▶ _Screenshot grounding data_

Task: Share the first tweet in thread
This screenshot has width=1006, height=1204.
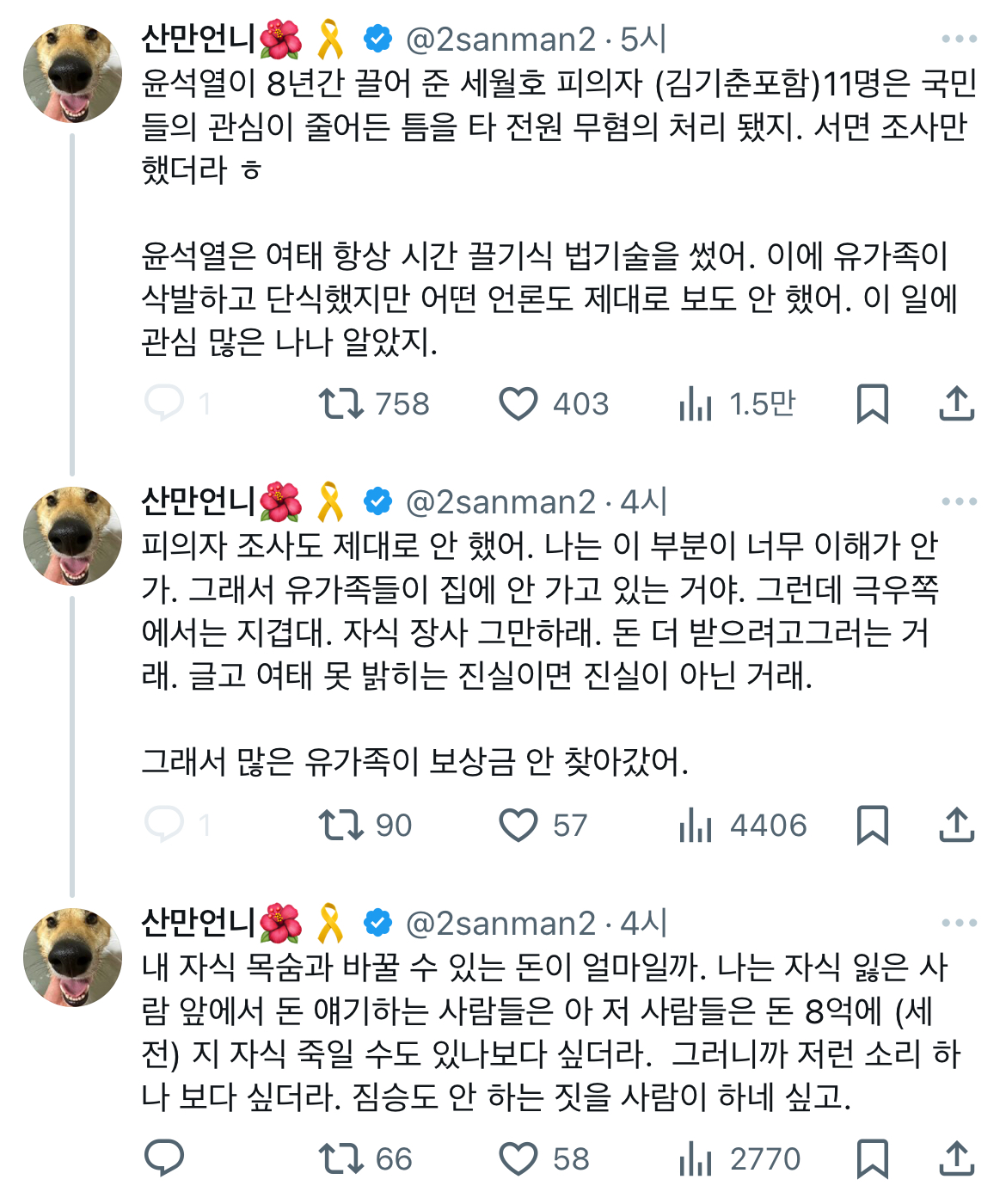Action: click(956, 403)
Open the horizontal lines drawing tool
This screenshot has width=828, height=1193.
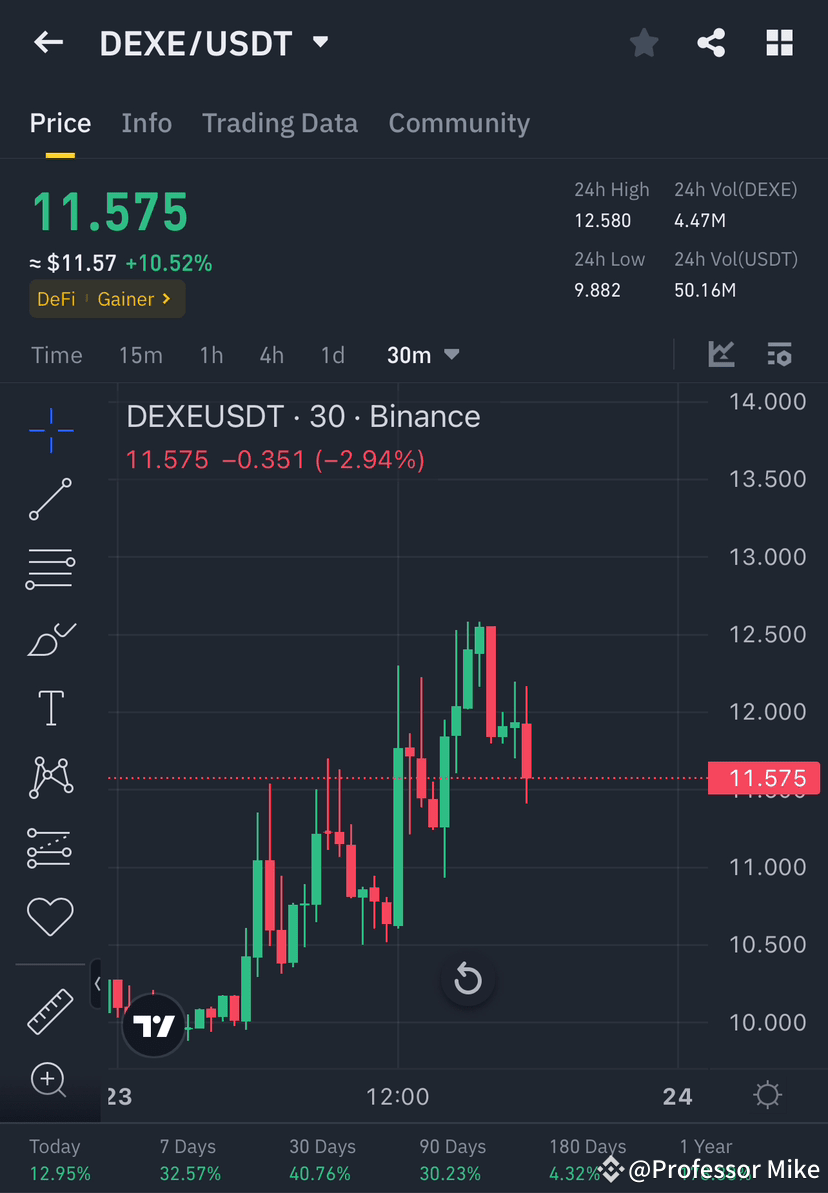click(50, 568)
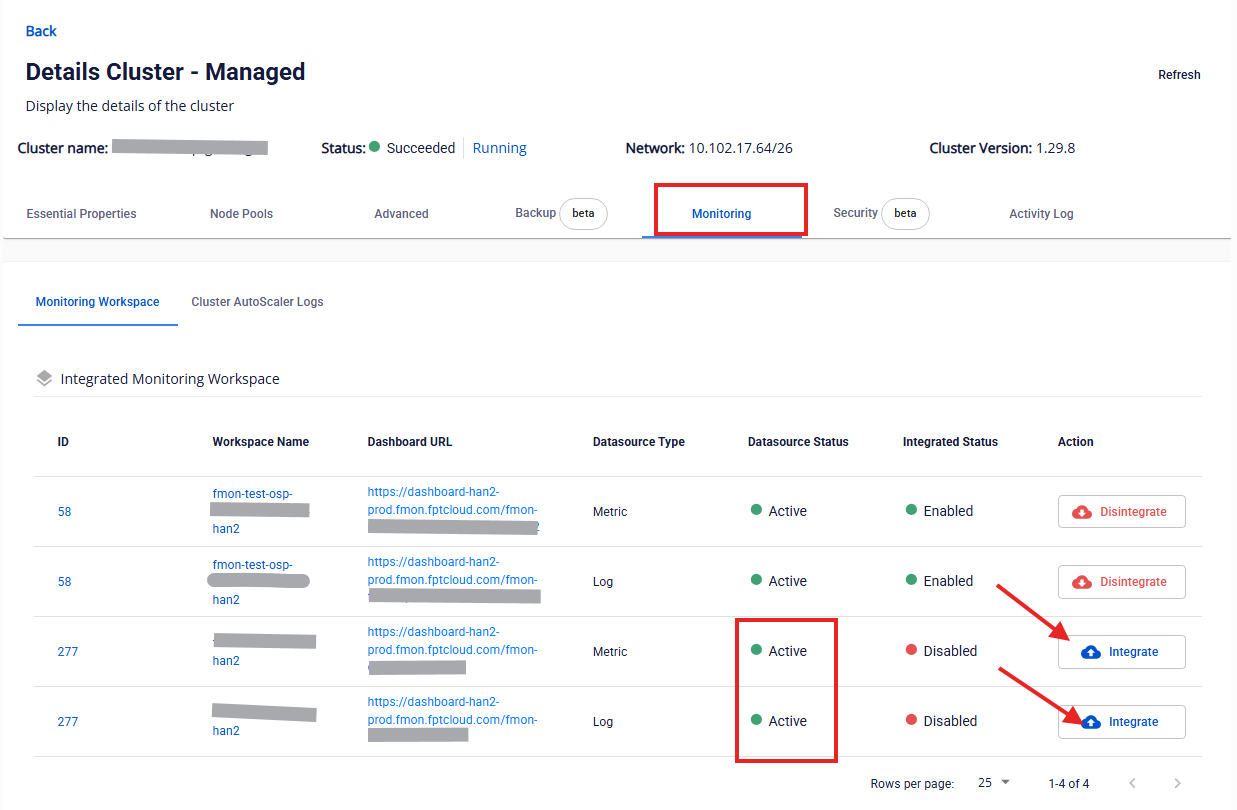Viewport: 1237px width, 810px height.
Task: Click the Running status link
Action: pyautogui.click(x=499, y=148)
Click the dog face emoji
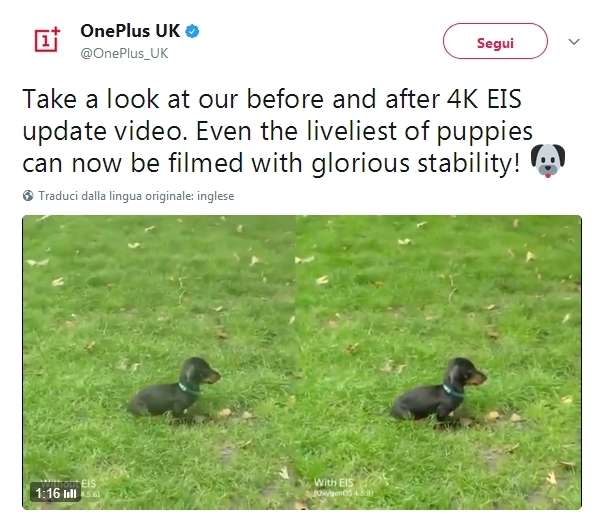 (548, 161)
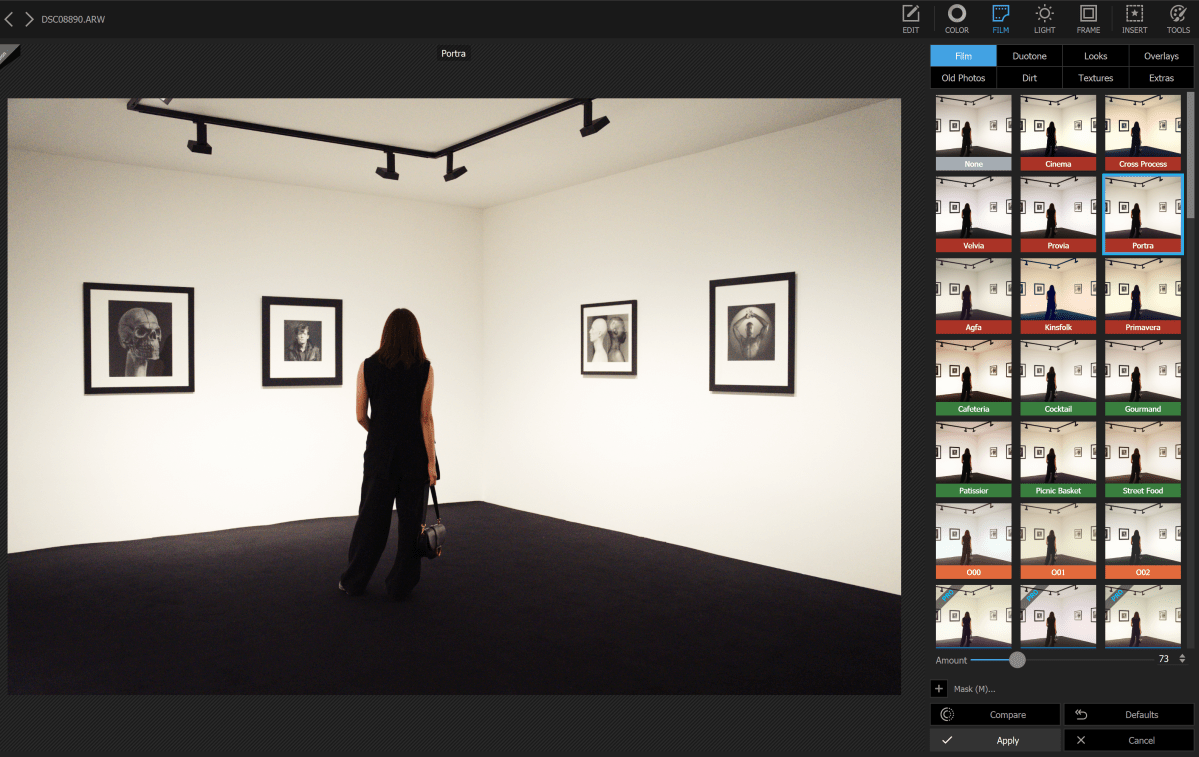This screenshot has height=757, width=1199.
Task: Select the Velvia film preset thumbnail
Action: click(x=974, y=214)
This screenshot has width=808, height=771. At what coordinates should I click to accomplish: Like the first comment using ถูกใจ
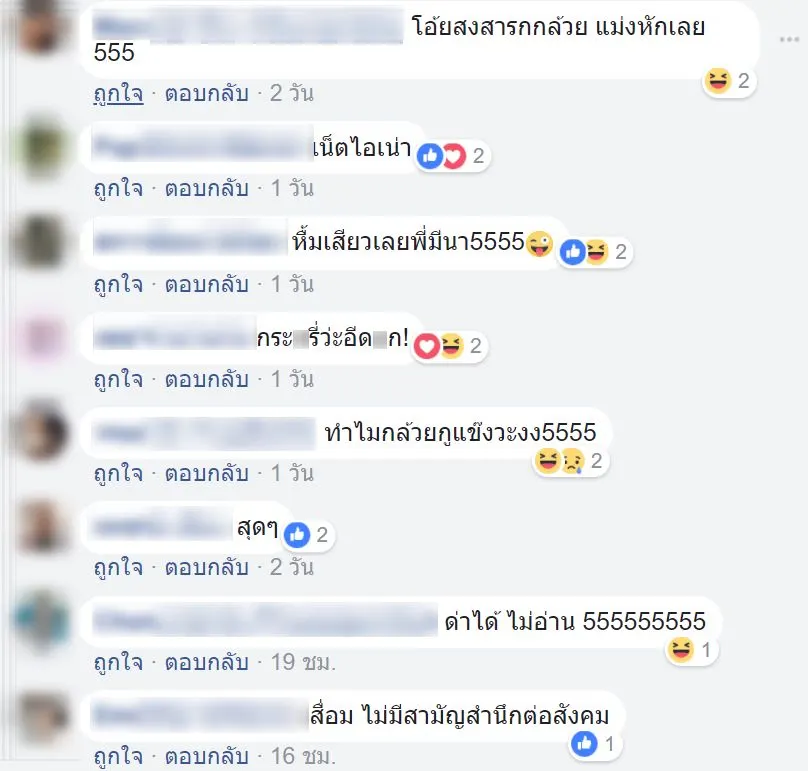point(119,94)
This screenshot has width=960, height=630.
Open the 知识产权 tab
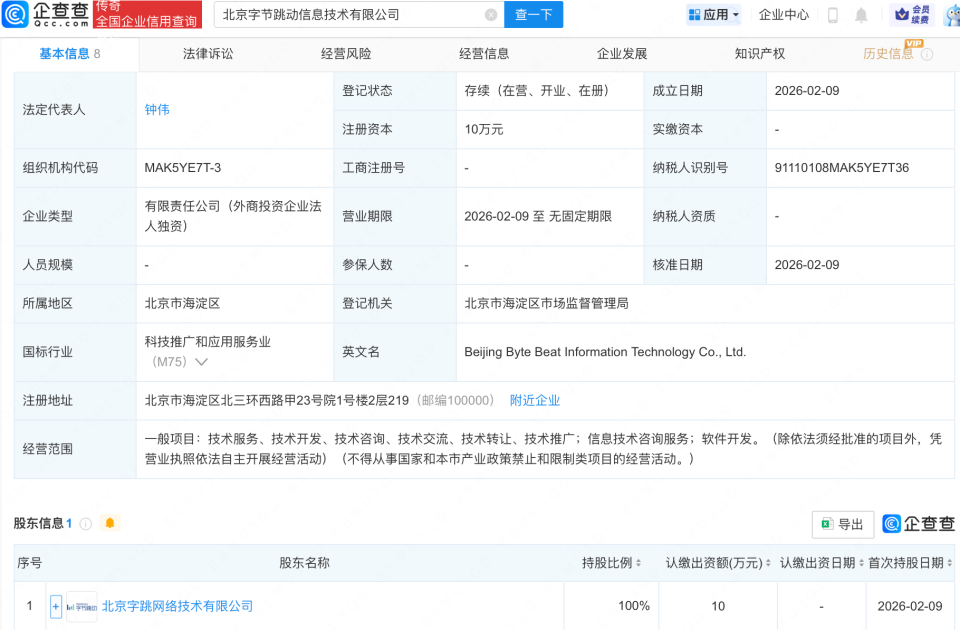click(761, 53)
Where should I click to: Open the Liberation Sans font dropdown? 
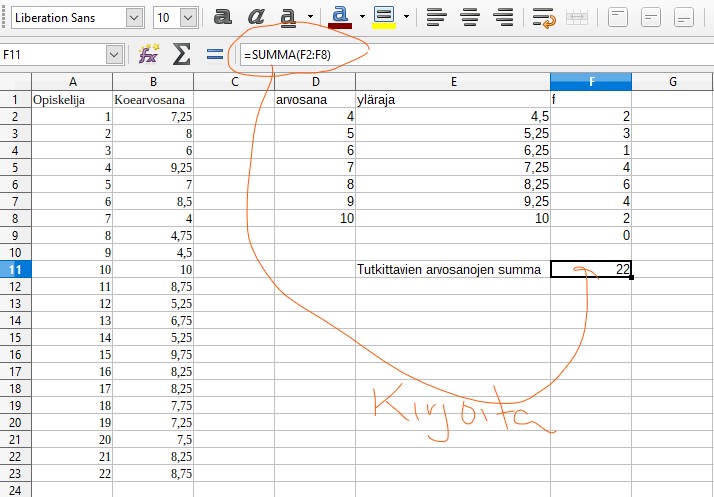[134, 17]
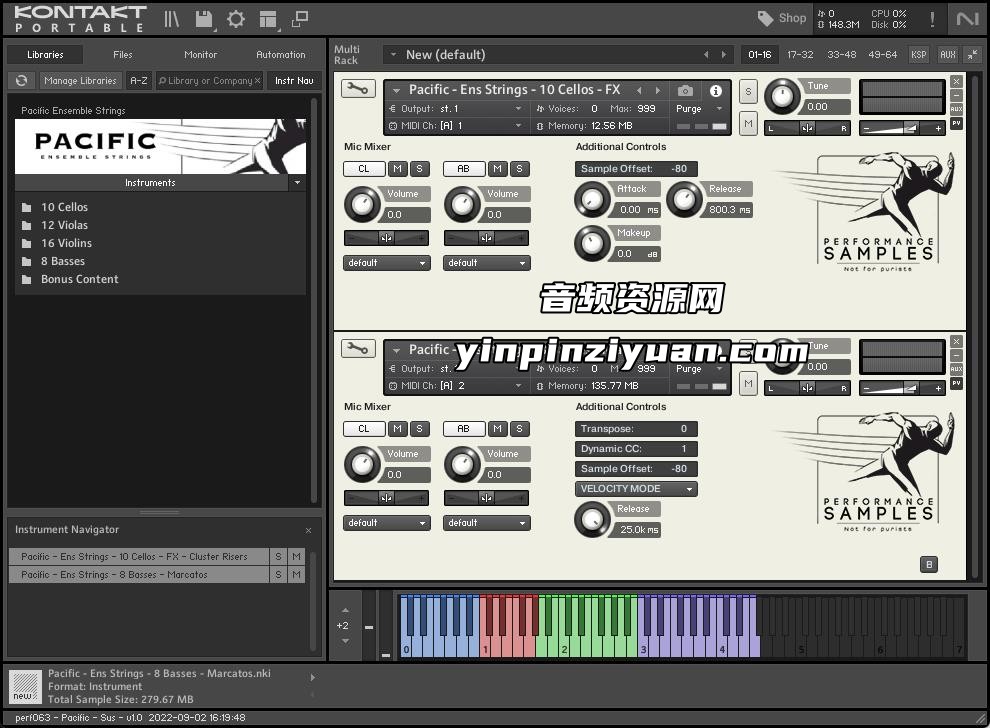This screenshot has height=728, width=990.
Task: Open the VELOCITY MODE dropdown
Action: [x=636, y=489]
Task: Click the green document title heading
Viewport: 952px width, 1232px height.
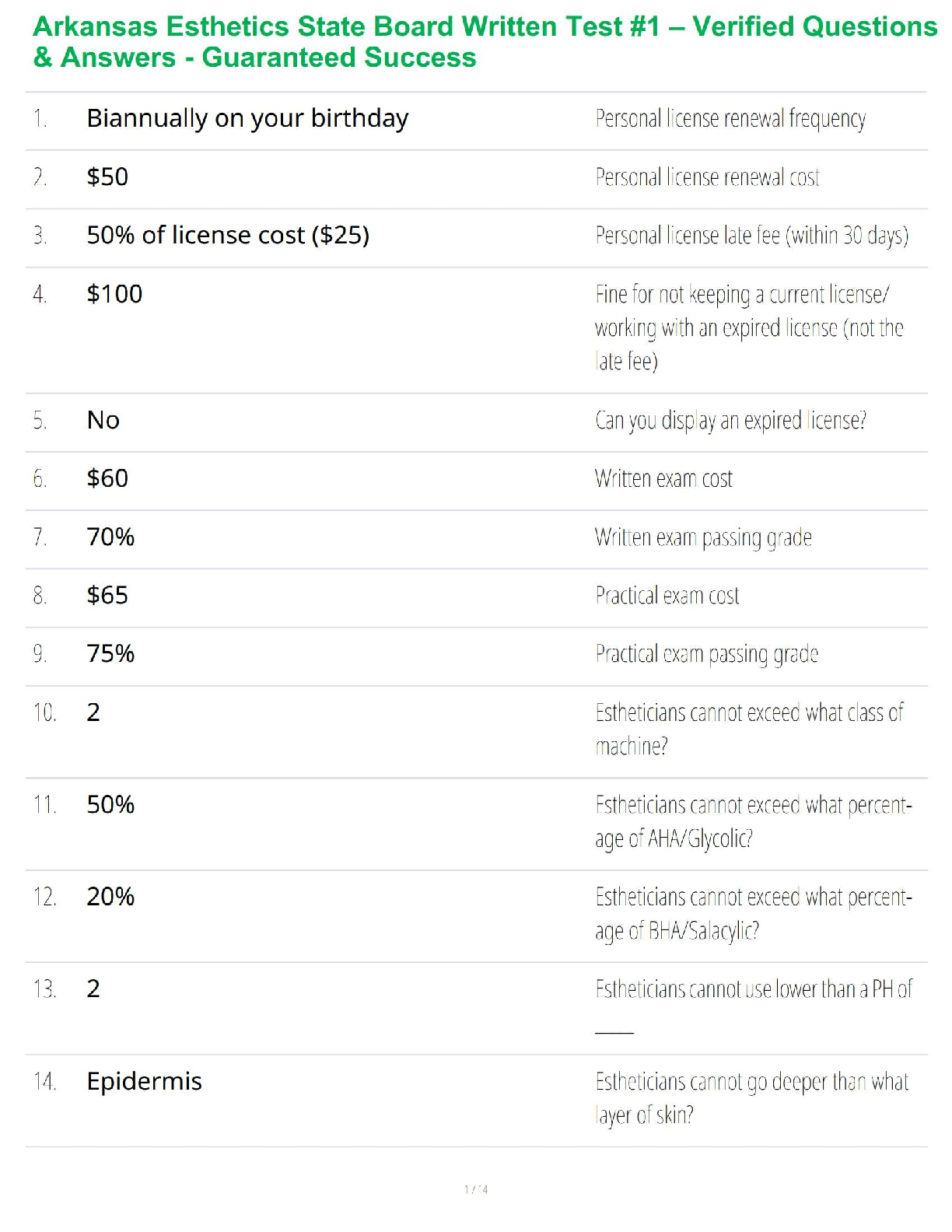Action: (x=484, y=42)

▶ _Exercise_
Every line from the one containing "Open the horizontal lines drawing tool" through the end of the entries above is to be copied exactly; pictures are to be left out.

▶ _Task response_
Open the horizontal lines drawing tool
This screenshot has width=828, height=1193.
click(50, 568)
Viewport: 1237px width, 810px height.
Task: Click the Running status link
Action: pyautogui.click(x=499, y=148)
Click the dog face emoji
 (548, 161)
This screenshot has height=757, width=1199.
Task: Select the Velvia film preset thumbnail
Action: click(x=974, y=214)
This screenshot has width=808, height=771. At what coordinates should I click to accomplish: Like the first comment using ถูกใจ
point(119,94)
This screenshot has width=960, height=630.
Open the 知识产权 tab
click(761, 53)
Where should I click to: Open the Liberation Sans font dropdown? 
[134, 17]
This screenshot has height=728, width=990.
Task: Open the VELOCITY MODE dropdown
Action: [x=636, y=489]
Task: Click the green document title heading
Viewport: 952px width, 1232px height.
Action: (x=484, y=42)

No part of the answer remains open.